Direction 1:
In the article on democracy in Iraq, where is Larry Diamond a senior fellow?
Direction 2:
Please list each thing that Larry Diamond, in the article on democracy in Iraq, says is missing in the region.
Direction 3:
Print the passage of the article on democracy in Iraq that begins at the words "Nevertheless, President Bush" and stops after "the Arab world.".

Page extract:
-*-
Now that the Bush administration has won the shooting war in Iraq, it
has begun the far more challenging mission of transforming a brutal tyranny
into a democracy, and then lighting the fire of political reform throughout
the entire Middle East.
Numerous experts describe the campaign as among the most ambitious
political experiments ever attempted. Many insist it is dangerous folly.
"Democracy has emerged at times where it had never existed before," said
Larry Diamond, a senior fellow at Stanford University's Hoover Institution who
has written extensively on the spread of democratic movements. "But Iraq lacks
virtually every possible precondition for democracy. And the possibilities in
the other Arab countries may be even lower."
He said, for instance, there's not a large, entrepreneurial middle class,
almost no experience with free elections and neither a free press nor an open
economy practically anywhere in the region.
Murhaf Jouejati, adjunct scholar at the Middle East Institute in Washington,
said it was obvious that most Iraqis were thrilled at throwing off the yoke
of oppression, but that the looting and chaos that has followed provide an
ominous sign of the kinds of violent forces the war has unleashed, and how
hard it will be to contain them.
"There has not been a single day of democracy in Iraq in its history," he
said. "It is still a tribal and clan-oriented society. Democracy needs a
social infrastructure that does not exist at all in Iraq, or elsewhere in the
region."
Nevertheless, President Bush and administration officials have stated
repeatedly that their aim was not only to disarm and depose Saddam Hussein,
but also to leave behind a robust democratic government and an open society
along American lines.
That will be just the seed, they have argued, for a flowering of
democracies throughout the Arab world.
But the region consists of dictatorships and monarchies where -- aside from
a brief flirtation with political pluralism in Lebanon years ago -- no
successful democracy has ever taken root. And now it is seething with
resentment against America for what many Arabs perceive as a colonialistic
intervention in Iraq -- a view shared even by some friendly Arab governments.
INTERNAL PRESSURE
Judith Kipper, the director of the Middle East Forum at the Council on
Foreign Relations in New York, said that there was, in fact, growing pressure
for change in the region, largely from the exploding numbers of frustrated
young Arabs with few prospects of good jobs or the kind of education that
could provide one. Experience has shown, though, that this has never
translated into a yearning for a Jeffersonian upheaval, she said.
-*-
Supplied data:
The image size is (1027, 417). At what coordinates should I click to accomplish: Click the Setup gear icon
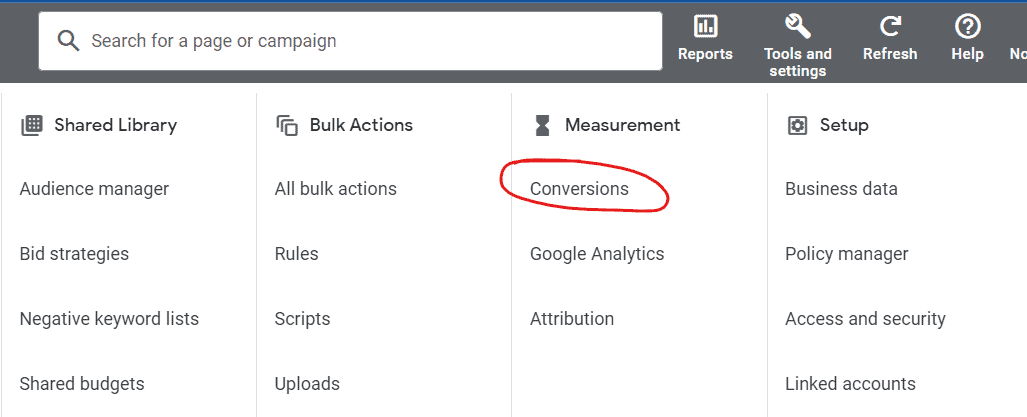coord(797,125)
-*-
Written solution 1:
At Stanford University's Hoover Institution.

Written solution 2:
- A large, entrepreneurial middle class
- Experience with free elections
- A free press
- An open economy

Written solution 3:
Nevertheless, President Bush and administration officials have stated
repeatedly that their aim was not only to disarm and depose Saddam Hussein,
but also to leave behind a robust democratic government and an open society
along American lines.
That will be just the seed, they have argued, for a flowering of
democracies throughout the Arab world.